- Born: 15 April 1917 Trondhjem, Norway
- Died: 7 June 1998 (aged 81) Uppsala, Sweden
- Education: University of Oslo
- Awards: Celsius Medal (1969) Wollaston Medal (1972) Royal Swedish Academy (1973) Arthur L. Day Medal (1976) Arthur Holmes Medal (1983) Björkénska priset (1980)

= Hans Ramberg =

Norwegian-Swedish geologist (1917–1998)

Hans Ramberg (15 March 1917 – 7 June 1998) was a Norwegian-Swedish geologist. The mineral rambergite was named after him. He was a pioneer in tectonic modelling with a centrifuge.

==Biography==
He received his PhD from the University of Oslo in 1946. He subsequently worked at the University of Chicago (1948-1961) and at the Geophysical Laboratory of the Carnegie Institution for Science (1952-1955) at the Universidade Federal de Ouro Preto (1960-1961) and for the rest of his career at the University of Uppsala (1961-1982), where he established the Hans Ramberg Laboratory. Together with his assistants and students, he simulated a variety of tectonic models with the centrifuge, which are summarized in his second book: Gravity; deformation and the Earth's crust'. Until the end of his career, he was focused on explored the potential of numerical modelling in combination with analogue modelling.

=== Awards ===
In 1967, he was elected a member of the Royal Swedish Academy of Sciences.
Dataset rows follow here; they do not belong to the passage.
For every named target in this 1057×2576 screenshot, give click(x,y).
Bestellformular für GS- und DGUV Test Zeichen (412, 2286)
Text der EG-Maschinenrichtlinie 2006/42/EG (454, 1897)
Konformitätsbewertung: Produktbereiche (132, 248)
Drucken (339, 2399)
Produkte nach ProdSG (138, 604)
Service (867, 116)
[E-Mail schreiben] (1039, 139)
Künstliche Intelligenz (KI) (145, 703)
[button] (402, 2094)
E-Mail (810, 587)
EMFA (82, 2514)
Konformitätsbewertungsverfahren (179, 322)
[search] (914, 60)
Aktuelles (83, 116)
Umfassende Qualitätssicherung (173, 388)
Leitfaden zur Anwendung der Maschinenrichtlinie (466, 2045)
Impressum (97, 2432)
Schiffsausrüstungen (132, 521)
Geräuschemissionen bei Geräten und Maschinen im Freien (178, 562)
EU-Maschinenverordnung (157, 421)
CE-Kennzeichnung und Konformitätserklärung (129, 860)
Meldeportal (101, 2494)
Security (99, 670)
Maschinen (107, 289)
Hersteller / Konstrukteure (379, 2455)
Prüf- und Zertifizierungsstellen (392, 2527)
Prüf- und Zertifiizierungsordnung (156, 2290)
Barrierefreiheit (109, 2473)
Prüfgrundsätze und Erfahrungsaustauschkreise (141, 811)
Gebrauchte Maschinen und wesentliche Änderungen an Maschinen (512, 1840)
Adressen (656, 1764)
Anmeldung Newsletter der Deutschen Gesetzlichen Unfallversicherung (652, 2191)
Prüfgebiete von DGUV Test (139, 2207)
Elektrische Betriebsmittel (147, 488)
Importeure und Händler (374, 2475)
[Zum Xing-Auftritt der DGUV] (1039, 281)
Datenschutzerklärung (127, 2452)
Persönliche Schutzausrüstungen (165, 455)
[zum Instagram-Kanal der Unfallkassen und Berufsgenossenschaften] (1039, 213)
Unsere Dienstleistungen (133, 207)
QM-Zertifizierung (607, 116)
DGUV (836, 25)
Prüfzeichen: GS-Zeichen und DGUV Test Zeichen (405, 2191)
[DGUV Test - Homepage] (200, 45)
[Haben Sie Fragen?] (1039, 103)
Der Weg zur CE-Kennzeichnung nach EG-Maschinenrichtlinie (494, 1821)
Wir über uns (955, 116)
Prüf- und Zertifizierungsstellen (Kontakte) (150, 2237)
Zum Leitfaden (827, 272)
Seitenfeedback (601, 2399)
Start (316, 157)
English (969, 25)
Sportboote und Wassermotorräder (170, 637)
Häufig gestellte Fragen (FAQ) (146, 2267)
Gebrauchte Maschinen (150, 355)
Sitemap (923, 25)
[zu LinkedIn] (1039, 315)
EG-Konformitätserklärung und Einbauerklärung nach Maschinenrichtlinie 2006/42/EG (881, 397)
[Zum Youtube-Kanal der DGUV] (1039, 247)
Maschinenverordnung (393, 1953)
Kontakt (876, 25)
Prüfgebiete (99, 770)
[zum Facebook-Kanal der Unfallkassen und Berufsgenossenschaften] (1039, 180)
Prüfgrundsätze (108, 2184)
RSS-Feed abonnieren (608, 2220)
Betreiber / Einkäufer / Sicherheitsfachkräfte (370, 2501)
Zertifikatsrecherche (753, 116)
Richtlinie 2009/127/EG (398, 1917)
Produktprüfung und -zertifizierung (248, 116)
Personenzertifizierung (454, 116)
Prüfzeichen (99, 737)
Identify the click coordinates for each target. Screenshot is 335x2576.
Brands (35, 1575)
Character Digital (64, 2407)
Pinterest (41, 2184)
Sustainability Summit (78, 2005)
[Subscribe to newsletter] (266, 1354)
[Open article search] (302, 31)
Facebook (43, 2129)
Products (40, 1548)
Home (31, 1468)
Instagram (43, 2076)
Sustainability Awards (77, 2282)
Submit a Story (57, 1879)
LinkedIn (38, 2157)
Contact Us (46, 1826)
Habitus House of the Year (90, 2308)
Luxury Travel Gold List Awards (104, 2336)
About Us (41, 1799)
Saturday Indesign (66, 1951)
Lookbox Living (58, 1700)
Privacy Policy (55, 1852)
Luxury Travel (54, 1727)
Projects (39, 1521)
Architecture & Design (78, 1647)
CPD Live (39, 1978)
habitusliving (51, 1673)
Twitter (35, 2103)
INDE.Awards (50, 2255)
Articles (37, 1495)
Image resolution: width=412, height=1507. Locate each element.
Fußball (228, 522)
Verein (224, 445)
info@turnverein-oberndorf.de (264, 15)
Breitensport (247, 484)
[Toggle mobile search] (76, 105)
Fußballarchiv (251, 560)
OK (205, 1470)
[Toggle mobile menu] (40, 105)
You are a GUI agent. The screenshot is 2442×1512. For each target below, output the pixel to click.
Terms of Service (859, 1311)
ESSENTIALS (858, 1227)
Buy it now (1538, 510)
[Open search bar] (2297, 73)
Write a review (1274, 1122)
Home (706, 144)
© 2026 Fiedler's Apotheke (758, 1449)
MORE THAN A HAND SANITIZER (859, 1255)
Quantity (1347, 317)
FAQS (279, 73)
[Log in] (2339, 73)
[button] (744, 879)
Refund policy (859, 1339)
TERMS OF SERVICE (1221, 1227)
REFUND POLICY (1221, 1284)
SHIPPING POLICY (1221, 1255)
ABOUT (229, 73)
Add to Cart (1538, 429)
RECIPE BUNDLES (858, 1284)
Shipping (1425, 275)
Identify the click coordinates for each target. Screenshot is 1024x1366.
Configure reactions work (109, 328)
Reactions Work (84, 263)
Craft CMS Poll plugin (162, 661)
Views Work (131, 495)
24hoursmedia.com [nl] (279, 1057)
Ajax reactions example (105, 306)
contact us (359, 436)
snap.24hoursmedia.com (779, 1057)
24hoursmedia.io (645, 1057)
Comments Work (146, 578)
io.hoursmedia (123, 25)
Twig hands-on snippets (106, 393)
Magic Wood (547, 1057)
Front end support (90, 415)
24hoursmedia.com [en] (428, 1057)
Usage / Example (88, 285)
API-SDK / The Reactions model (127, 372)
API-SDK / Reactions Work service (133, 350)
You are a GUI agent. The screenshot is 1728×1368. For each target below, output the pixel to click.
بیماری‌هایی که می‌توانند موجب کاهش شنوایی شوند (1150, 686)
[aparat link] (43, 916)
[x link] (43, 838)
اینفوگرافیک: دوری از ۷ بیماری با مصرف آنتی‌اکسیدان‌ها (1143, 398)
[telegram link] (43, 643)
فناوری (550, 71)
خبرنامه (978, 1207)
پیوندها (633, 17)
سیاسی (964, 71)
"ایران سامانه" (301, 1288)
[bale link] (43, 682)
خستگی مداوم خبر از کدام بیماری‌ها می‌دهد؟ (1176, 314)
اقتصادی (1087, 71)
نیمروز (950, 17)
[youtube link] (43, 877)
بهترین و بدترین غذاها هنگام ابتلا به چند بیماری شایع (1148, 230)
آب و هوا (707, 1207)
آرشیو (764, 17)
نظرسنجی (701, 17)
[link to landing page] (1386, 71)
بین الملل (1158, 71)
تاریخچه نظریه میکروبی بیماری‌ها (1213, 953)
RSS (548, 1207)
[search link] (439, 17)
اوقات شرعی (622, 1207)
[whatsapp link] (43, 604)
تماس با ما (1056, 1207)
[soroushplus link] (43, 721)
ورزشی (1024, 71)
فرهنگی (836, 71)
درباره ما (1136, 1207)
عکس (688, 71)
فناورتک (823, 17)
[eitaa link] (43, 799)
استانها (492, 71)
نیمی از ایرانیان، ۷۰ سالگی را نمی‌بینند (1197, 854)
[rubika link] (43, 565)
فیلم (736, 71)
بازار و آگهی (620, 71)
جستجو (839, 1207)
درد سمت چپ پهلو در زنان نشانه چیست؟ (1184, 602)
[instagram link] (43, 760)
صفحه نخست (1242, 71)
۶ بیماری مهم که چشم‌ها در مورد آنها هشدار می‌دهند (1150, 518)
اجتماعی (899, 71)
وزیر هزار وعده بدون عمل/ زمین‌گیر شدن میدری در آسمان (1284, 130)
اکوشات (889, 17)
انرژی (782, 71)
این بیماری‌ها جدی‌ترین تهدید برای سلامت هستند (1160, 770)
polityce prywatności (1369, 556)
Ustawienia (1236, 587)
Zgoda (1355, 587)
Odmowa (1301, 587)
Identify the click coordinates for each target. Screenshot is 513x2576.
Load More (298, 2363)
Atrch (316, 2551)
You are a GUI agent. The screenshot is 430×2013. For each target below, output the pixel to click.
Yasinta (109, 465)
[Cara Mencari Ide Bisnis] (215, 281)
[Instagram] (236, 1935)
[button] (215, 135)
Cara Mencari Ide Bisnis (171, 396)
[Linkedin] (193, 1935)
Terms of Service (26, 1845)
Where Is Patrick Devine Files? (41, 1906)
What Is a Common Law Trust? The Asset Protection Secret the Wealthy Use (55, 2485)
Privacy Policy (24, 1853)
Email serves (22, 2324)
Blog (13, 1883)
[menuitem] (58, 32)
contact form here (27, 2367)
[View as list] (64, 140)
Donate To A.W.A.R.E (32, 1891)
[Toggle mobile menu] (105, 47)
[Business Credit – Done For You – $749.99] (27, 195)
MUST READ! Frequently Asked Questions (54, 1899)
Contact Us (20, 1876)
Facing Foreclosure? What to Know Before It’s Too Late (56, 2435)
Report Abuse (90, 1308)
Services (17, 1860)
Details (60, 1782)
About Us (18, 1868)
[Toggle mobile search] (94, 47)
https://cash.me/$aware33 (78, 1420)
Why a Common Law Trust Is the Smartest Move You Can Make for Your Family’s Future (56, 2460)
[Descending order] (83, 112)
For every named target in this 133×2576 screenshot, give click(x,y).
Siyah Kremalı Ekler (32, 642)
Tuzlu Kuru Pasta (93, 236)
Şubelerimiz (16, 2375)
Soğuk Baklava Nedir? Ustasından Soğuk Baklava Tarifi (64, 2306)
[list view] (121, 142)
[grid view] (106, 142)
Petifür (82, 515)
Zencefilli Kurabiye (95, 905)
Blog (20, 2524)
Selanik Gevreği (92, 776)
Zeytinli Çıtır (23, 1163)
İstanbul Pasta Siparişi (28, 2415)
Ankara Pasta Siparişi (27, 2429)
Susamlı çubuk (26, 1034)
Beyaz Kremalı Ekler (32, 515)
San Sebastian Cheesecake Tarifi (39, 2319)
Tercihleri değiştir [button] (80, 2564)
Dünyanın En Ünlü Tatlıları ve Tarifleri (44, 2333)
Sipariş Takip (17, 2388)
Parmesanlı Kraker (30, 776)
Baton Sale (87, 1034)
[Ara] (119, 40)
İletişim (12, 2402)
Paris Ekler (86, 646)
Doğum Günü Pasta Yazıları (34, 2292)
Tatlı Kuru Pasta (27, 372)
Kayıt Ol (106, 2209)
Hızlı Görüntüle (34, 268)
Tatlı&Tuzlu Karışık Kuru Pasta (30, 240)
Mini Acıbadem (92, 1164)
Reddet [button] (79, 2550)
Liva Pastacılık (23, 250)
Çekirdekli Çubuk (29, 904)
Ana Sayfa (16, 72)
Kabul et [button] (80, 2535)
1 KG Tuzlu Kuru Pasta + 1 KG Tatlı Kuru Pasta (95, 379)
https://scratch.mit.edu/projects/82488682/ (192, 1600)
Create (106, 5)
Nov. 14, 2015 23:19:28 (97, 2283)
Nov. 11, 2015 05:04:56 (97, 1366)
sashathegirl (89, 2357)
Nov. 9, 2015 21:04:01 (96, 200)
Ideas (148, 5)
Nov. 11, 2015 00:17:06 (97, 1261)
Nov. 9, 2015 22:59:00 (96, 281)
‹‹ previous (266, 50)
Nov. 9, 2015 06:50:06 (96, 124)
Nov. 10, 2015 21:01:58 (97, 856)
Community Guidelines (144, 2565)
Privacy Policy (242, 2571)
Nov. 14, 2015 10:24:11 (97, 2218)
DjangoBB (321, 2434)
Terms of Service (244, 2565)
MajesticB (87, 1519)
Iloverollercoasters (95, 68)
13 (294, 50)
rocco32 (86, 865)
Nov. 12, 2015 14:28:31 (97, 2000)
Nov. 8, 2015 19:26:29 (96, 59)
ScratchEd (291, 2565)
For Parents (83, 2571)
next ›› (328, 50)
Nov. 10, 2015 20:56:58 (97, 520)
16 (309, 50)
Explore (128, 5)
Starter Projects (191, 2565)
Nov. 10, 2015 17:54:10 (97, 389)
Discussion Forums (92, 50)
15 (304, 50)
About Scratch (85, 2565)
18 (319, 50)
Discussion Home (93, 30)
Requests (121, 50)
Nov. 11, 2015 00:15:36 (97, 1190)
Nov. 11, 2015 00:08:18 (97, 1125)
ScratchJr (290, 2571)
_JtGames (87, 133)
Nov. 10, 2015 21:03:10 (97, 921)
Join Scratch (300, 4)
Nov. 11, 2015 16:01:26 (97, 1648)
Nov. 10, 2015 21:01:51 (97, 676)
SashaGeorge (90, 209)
He was awarded by the Royal Society of Sciences at Uppsala for the Celsius Gold Medal (Celsiusmedaljen i guld) in 1969, by the Geological Society of London the Wollaston Medal in 1972 and for the Grand Prize from the Royal Academy for Natural Sciences in Sweden 1973. He received the Arthur L. Day Medal from the GSA in 1976 as well as the Arthur Holmes Medal awarded by the EGU in 1983.
He was awarded the Björkén Prize (Björkénska priset) at Uppsala University in 1980.